Headline PMI index at lowest level since February 2013 as production falls at fastest pace since October 2012

Olesya Dmitracova
Economics and Business Editor
Monday 01 July 2019 10:39 BST
Early example of the new Mini being made at the factory at Cowley, Oxford
Early example of the new Mini being made at the factory at Cowley, Oxford (Mini)

Earlier pre-Brexit stockpiling and weaker demand at home and abroad has led to an unexpectedly steep contraction in UK manufacturing in June, an industry survey showed on Monday.

The IHS Markit/CIPS UK Manufacturing Purchasing Managers’ Index (PMI) fell to 48 last month, the lowest level since February 2013, with production falling at the fastest pace since October 2012.

The headline index – based on measures of new orders, output, employment, suppliers’ delivery times and stocks of purchases – stood at 49.4 in May. A reading below 50 indicates a contraction compared with the previous month.

Employment in the sector fell for the third straight month in June and confidence dropped to one of its lowest levels in the survey’s history.

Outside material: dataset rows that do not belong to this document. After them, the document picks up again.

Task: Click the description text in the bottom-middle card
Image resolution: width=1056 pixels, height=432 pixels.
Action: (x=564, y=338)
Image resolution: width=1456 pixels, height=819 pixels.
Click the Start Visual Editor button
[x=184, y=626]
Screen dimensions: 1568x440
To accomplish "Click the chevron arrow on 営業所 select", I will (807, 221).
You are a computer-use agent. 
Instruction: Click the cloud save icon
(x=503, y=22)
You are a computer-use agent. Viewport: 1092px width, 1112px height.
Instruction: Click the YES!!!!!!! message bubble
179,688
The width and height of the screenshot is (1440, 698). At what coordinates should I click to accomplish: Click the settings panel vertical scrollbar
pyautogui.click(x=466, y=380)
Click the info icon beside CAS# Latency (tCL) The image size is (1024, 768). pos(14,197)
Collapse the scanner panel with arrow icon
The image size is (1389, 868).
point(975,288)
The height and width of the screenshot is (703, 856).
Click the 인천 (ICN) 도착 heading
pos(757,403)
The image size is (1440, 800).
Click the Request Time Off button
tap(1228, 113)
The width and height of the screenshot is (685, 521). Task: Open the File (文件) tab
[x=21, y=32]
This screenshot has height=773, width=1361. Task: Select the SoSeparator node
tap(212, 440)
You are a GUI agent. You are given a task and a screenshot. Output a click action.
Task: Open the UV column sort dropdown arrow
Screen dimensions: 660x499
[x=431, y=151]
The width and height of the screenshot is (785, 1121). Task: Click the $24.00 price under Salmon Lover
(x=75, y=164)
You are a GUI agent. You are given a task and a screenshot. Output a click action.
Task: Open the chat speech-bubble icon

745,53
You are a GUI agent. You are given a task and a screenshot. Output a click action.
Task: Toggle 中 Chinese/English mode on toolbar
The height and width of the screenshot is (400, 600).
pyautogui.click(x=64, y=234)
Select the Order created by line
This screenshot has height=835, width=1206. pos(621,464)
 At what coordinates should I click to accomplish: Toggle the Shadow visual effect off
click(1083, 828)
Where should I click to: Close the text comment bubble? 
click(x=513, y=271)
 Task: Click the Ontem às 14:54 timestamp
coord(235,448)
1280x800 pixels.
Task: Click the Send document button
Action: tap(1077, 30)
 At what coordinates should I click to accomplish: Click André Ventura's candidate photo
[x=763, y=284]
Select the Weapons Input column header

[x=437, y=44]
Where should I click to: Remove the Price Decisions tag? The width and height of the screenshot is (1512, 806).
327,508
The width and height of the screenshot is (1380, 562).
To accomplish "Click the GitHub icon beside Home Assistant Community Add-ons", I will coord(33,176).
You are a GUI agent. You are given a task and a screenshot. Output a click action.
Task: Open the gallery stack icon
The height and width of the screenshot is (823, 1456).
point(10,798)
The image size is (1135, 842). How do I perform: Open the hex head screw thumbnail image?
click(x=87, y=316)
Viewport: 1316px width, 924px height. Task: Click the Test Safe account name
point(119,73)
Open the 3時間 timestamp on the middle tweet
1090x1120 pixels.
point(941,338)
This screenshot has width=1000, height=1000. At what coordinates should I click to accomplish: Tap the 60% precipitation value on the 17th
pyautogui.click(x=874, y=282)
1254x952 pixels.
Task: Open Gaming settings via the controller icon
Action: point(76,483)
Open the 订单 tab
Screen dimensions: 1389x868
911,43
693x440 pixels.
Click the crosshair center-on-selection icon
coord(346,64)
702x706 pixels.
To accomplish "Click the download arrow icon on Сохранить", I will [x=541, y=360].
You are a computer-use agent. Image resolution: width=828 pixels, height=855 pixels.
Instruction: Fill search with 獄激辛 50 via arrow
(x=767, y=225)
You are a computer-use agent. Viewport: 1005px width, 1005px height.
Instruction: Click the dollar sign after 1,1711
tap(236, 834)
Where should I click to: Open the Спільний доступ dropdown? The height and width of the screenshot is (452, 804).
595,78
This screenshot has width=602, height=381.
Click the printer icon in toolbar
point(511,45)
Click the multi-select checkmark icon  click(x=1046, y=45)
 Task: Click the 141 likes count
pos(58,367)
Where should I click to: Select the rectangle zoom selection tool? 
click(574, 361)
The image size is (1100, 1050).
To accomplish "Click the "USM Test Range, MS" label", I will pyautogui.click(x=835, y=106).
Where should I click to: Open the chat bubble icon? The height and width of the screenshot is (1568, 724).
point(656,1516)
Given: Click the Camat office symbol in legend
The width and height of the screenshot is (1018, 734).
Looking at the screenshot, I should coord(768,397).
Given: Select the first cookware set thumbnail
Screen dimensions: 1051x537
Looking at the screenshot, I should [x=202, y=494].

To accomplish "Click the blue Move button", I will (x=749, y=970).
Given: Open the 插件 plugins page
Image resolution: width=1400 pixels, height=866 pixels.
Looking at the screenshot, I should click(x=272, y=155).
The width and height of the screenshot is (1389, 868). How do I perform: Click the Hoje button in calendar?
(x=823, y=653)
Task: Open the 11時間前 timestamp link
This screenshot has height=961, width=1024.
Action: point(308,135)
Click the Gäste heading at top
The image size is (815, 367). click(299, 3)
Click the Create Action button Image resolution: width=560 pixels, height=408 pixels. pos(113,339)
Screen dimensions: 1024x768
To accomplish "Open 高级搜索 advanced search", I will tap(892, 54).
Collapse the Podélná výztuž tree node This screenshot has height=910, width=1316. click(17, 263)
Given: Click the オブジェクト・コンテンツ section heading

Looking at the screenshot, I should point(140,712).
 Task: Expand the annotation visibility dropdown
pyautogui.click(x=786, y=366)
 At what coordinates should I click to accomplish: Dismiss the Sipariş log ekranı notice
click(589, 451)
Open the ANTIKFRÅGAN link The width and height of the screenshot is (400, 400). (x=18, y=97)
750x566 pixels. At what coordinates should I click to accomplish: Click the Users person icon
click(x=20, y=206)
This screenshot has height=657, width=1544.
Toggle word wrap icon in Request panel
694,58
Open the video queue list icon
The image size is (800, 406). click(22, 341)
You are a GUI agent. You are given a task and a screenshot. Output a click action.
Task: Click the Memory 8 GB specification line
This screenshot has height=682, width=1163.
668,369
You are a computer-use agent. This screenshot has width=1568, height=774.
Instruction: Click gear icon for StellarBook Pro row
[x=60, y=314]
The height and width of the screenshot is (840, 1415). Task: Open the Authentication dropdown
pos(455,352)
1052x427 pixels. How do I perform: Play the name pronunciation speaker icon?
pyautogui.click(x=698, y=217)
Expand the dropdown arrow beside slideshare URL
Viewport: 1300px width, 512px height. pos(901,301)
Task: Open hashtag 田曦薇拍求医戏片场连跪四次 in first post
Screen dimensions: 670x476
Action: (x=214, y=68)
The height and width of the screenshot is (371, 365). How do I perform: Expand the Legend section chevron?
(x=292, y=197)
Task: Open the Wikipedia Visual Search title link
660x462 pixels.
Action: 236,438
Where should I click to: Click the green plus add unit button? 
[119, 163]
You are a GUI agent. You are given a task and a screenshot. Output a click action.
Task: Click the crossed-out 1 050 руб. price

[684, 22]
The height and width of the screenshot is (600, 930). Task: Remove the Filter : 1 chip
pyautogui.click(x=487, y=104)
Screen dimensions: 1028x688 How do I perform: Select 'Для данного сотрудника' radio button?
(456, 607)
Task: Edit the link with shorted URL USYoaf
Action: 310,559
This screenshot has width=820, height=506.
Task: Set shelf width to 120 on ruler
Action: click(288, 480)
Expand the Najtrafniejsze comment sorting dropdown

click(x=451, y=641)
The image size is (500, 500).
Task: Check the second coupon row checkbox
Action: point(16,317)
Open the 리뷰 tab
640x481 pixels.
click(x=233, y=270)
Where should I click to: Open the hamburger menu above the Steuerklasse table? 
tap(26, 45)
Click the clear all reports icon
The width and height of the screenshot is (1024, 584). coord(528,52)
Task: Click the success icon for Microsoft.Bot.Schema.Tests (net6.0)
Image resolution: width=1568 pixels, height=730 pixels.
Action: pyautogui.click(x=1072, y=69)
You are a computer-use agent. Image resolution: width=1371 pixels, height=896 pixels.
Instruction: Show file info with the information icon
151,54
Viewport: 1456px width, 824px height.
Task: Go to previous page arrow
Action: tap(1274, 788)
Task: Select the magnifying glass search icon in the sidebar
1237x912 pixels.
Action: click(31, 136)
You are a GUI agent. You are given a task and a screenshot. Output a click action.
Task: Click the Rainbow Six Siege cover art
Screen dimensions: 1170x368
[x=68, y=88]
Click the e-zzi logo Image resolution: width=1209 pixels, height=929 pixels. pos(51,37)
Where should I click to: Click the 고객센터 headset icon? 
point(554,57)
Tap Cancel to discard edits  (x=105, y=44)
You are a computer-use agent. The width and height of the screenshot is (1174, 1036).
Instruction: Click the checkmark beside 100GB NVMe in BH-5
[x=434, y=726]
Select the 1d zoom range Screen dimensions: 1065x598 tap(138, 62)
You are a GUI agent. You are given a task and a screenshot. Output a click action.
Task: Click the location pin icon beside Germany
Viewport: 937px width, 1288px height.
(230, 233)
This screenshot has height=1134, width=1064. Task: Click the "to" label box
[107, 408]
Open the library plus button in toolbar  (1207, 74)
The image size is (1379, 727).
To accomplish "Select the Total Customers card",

“The triple whammy of the Brexit-delay fallout, weaker domestic and export demand impacted on new orders, optimism and job creation, and the sector was left gasping for breath,” said Duncan Brock, group director at the Chartered Institute of Procurement & Supply.

“All the signs from the manufacturing sector point to another decline next month unless someone pulls a rabbit out of the Brexit hat.”

Thomas Pugh, UK economist at Capital Economics, said the results suggest manufacturing output shrank in the second quarter. He added that they raise the risk of a deeper contraction in the whole economy than the 0.1 per cent quarterly fall in GDP in his current forecast.

EY ITEM Club made similar comments on the findings, predicting a 0.2 per cent fall in GDP between April and June.

The PMI survey confirms the downward trend revealed a quarterly poll from the British Chambers of Commerce, which showed that factories’ sales rose at the slowest pace in seven years between April and June.

Despite the gloomy overall results, there were glimmers of hope in the PMI survey. Almost 44 percent of companies predicted higher output in one year's time, while only 14 per cent expected a decrease. Average input prices were also rising less quickly than what became the norm in recent years.